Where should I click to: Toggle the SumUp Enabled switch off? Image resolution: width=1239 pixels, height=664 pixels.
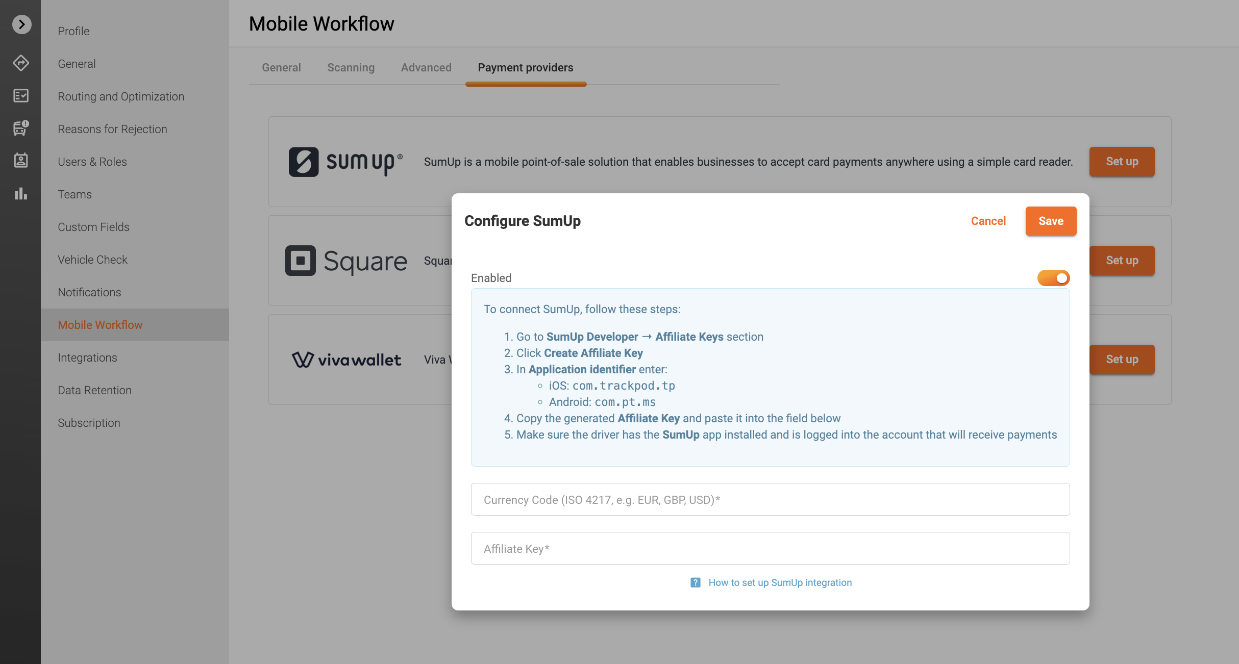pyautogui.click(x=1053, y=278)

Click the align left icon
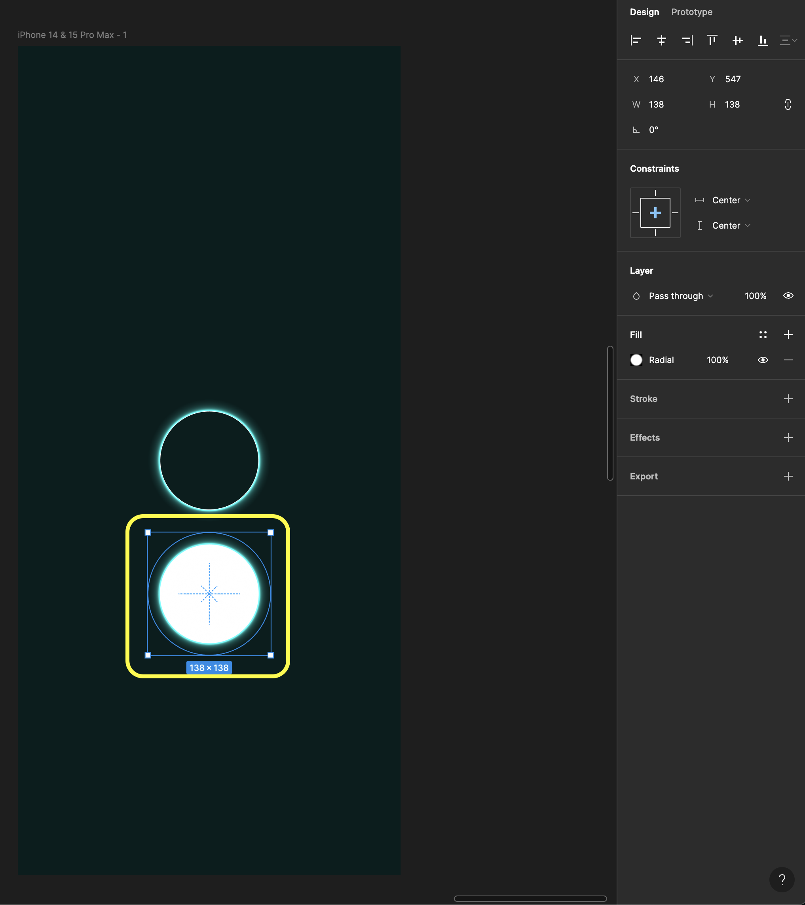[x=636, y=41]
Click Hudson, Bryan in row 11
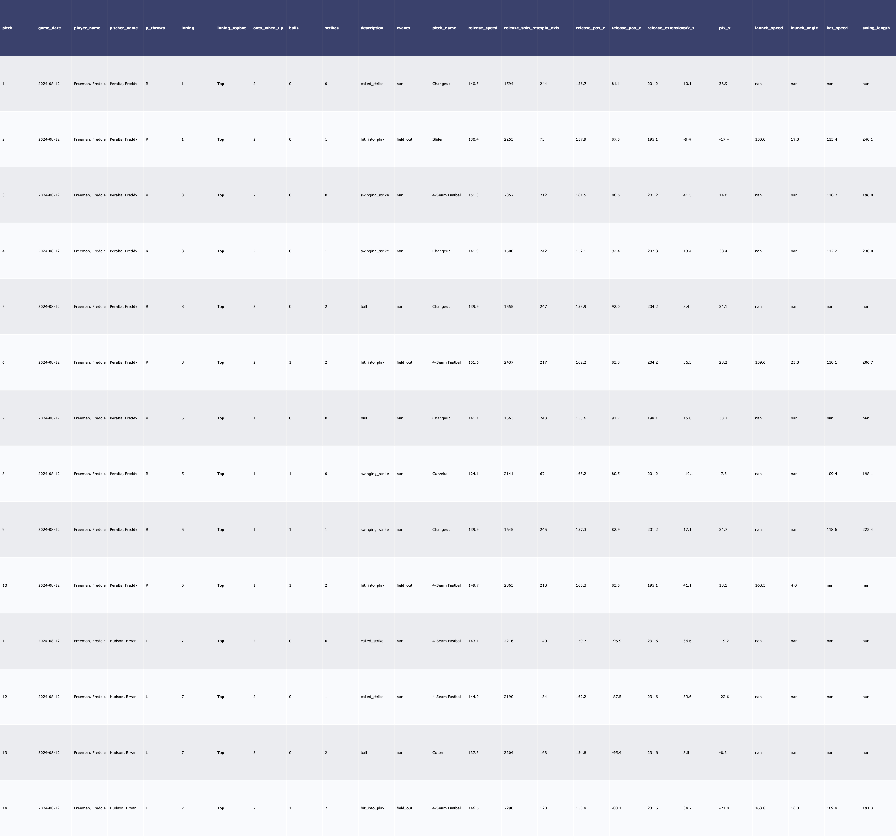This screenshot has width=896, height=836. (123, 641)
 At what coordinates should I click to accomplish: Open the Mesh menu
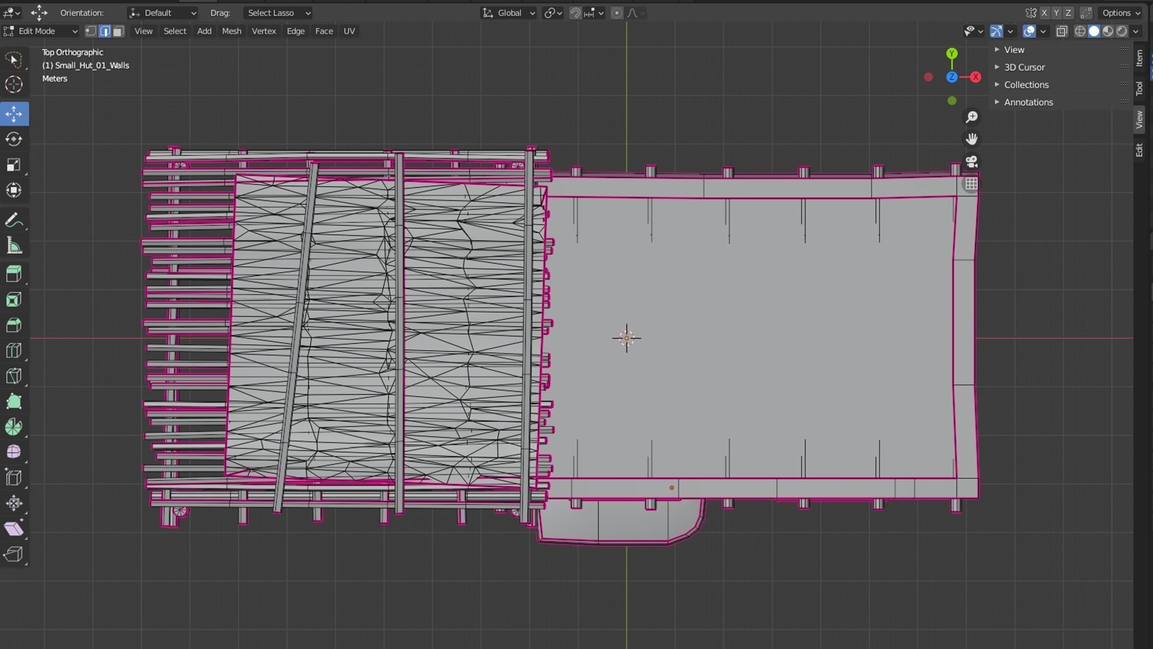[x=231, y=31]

--- EXERCISE DETAILS ---
Without including any pictures, return every line of the records exactly.

--- RESPONSE ---
Where should I click to: Toggle the SumUp Enabled switch off? Image resolution: width=1239 pixels, height=664 pixels.
pyautogui.click(x=1053, y=278)

Click the align left icon
[x=636, y=41]
Click Hudson, Bryan in row 11
This screenshot has width=896, height=836. (123, 641)
 At what coordinates should I click to accomplish: Open the Mesh menu
[x=231, y=31]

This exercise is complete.